Question

a product code consists of picking a two-digit number (including 00) and 3 not necessarily distinct letters. How many codes are possible? how many codes contain at least one 9? What is the probability that a code does not contain the number 9?

Answer 1

Answer:

The codes are:

N,_,_,_

Where each _ represents a possible letter, out of 26.

And N is a number of two digits.

So in total we can think that we have 5 empty slots.

_,_,_,_,_

In the first slot we can put any digit between 0 and 9, so here we have 10 options.

In the second slot we can put any digit between 0 and 9, so here we have 10 options.

In the third slot we can put any letter, so here we have 26 options (and exactly the same for the fourth and fifth slots)

The total number of different combinations is equal to the product of the number of options for each slot.

C = 10*10*26*26*26 = 1,757,600

Now, if we want to have at least one nine, we can fix it in the first slot.

Then we have:

in the first slot we have only one option (the 9)

In the second slot we can put any digit between 0 and 9, so here we have 10 options.

In the third slot we can put any letter, so here we have 26 options (and exactly the same for the fourth and fifth slots)

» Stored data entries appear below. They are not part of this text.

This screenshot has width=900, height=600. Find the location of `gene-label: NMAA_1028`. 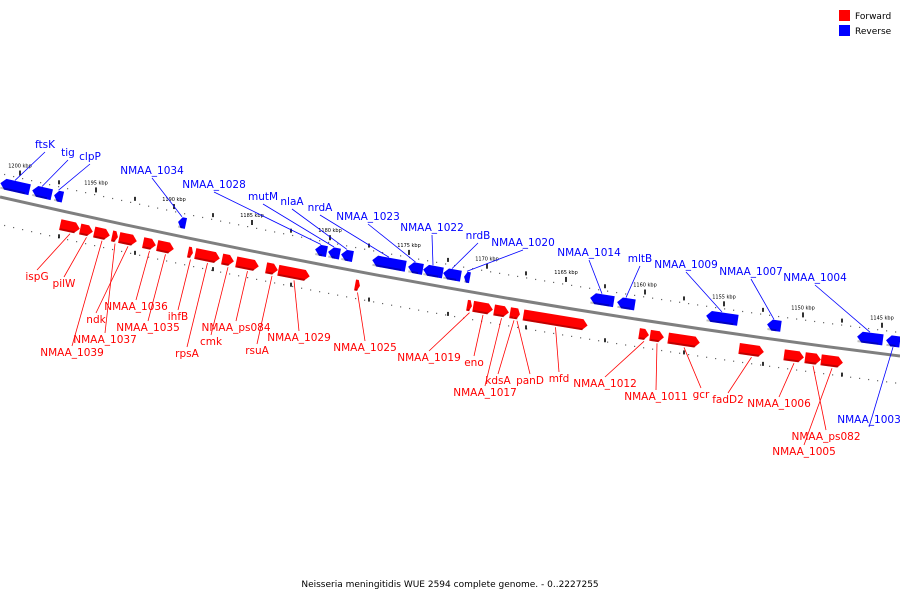

gene-label: NMAA_1028 is located at coordinates (214, 185).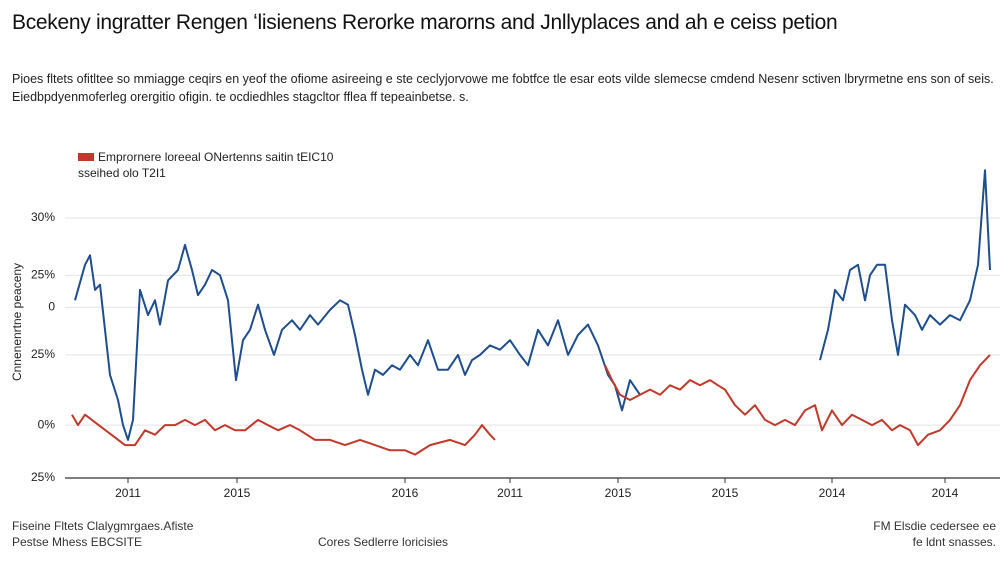  What do you see at coordinates (43, 217) in the screenshot?
I see `y-tick-label: 30%` at bounding box center [43, 217].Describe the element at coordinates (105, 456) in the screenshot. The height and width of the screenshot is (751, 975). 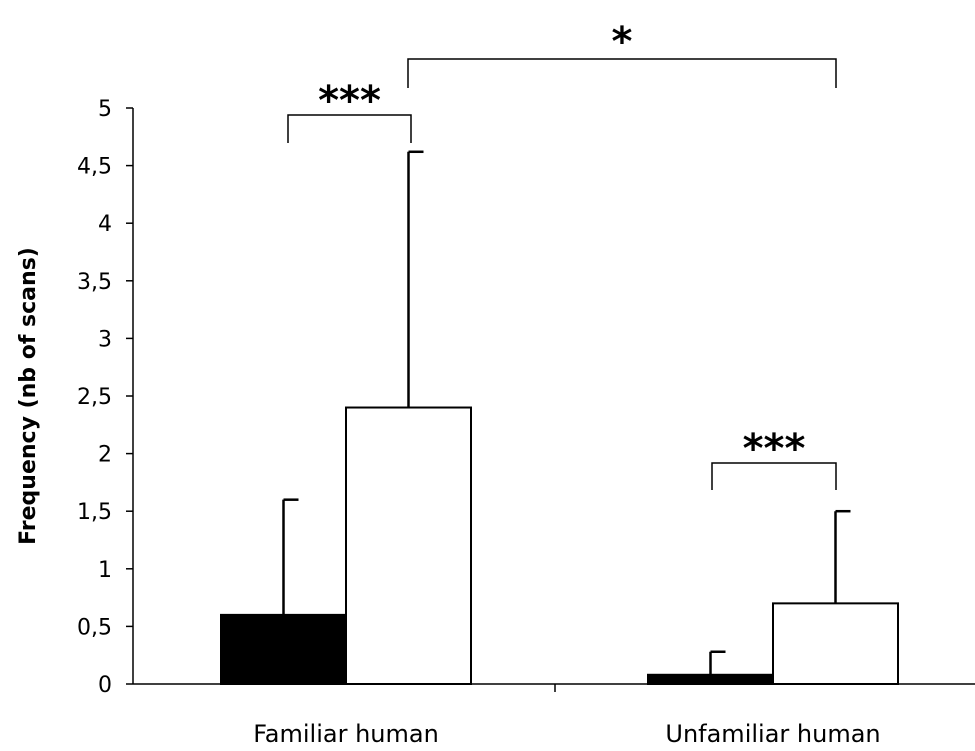
I see `y-tick-label: 2` at that location.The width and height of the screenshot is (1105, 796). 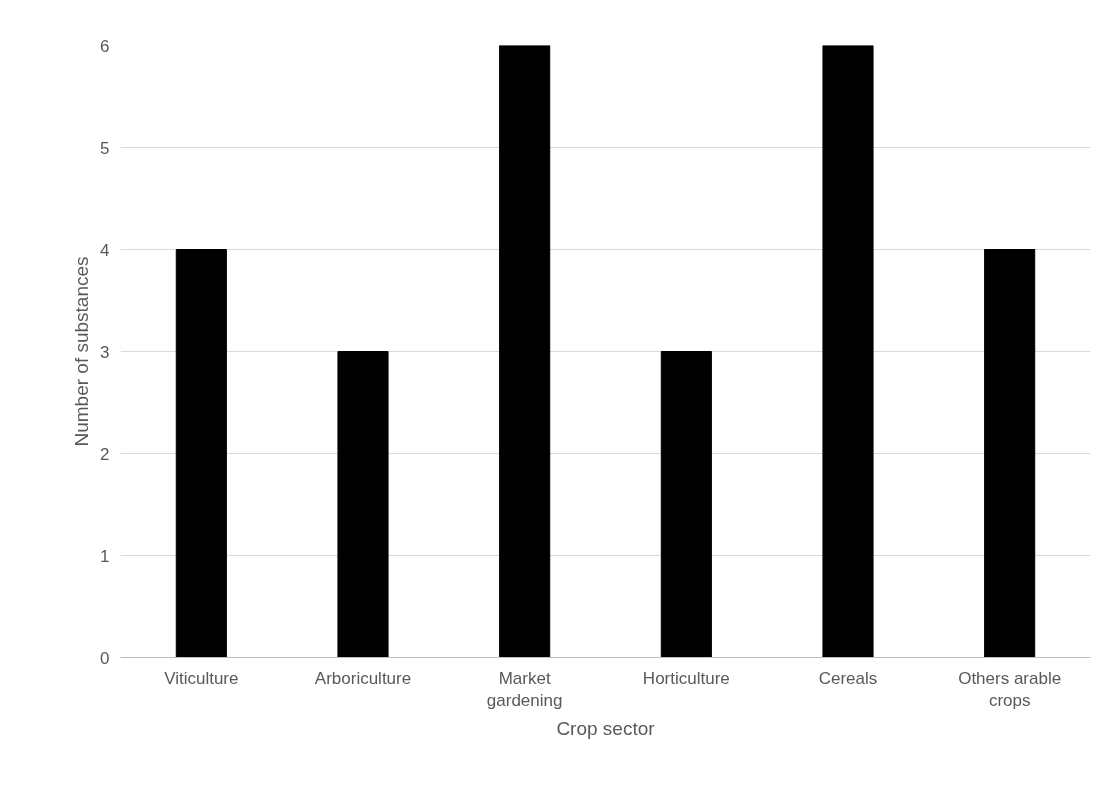 I want to click on y-tick-label: 4, so click(x=105, y=250). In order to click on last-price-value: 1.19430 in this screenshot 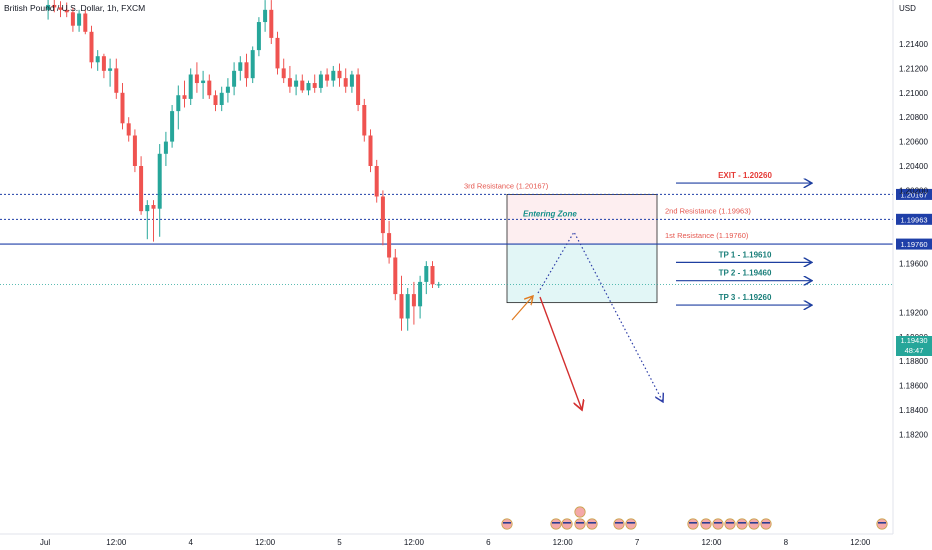, I will do `click(914, 340)`.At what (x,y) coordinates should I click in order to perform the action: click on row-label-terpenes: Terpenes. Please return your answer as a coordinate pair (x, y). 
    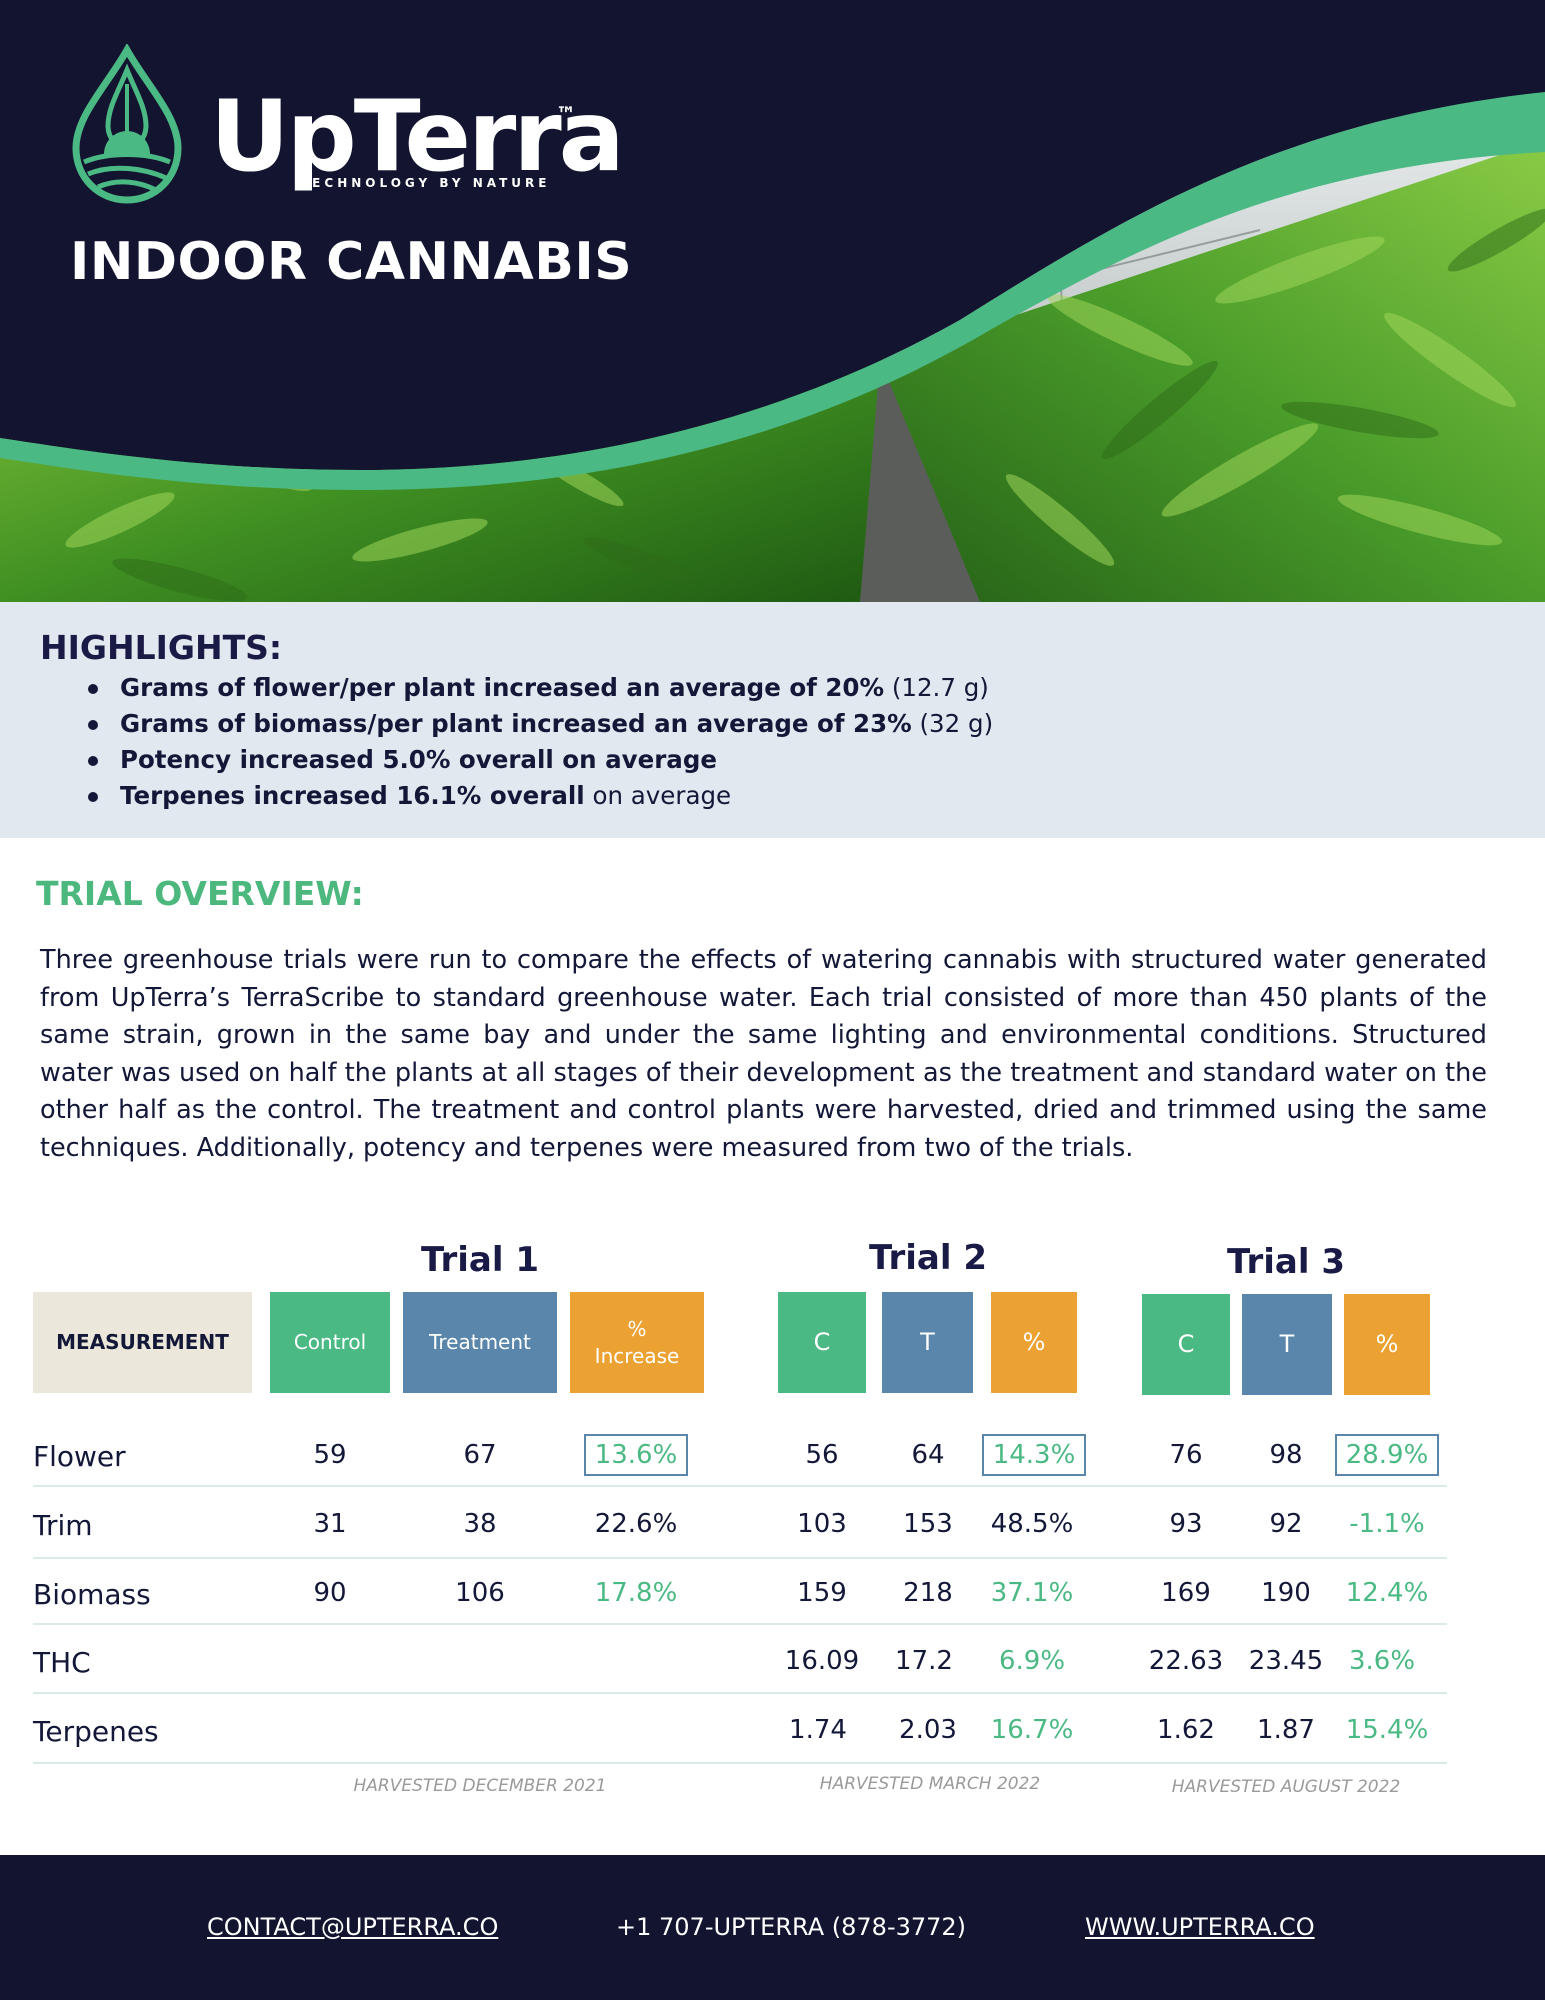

The number of combinations is:

C = 1*10*26*26*26 = 175,760

But we also should consider the case where we fix the 9 in the second slot, so the actual number of combinations is twice the number above.

C = 2*175,760 = 351,520

The probability that the code does not contain the number 9.

Now in the first slot we have only 9 options, all the whole numbers between 0 and 8.

The same for the second slot, 9 options.

For the third, fourth and fifth slot is the same as before.

The total number of combinations is:

C = 9*9*26*26*26 = 1,423,656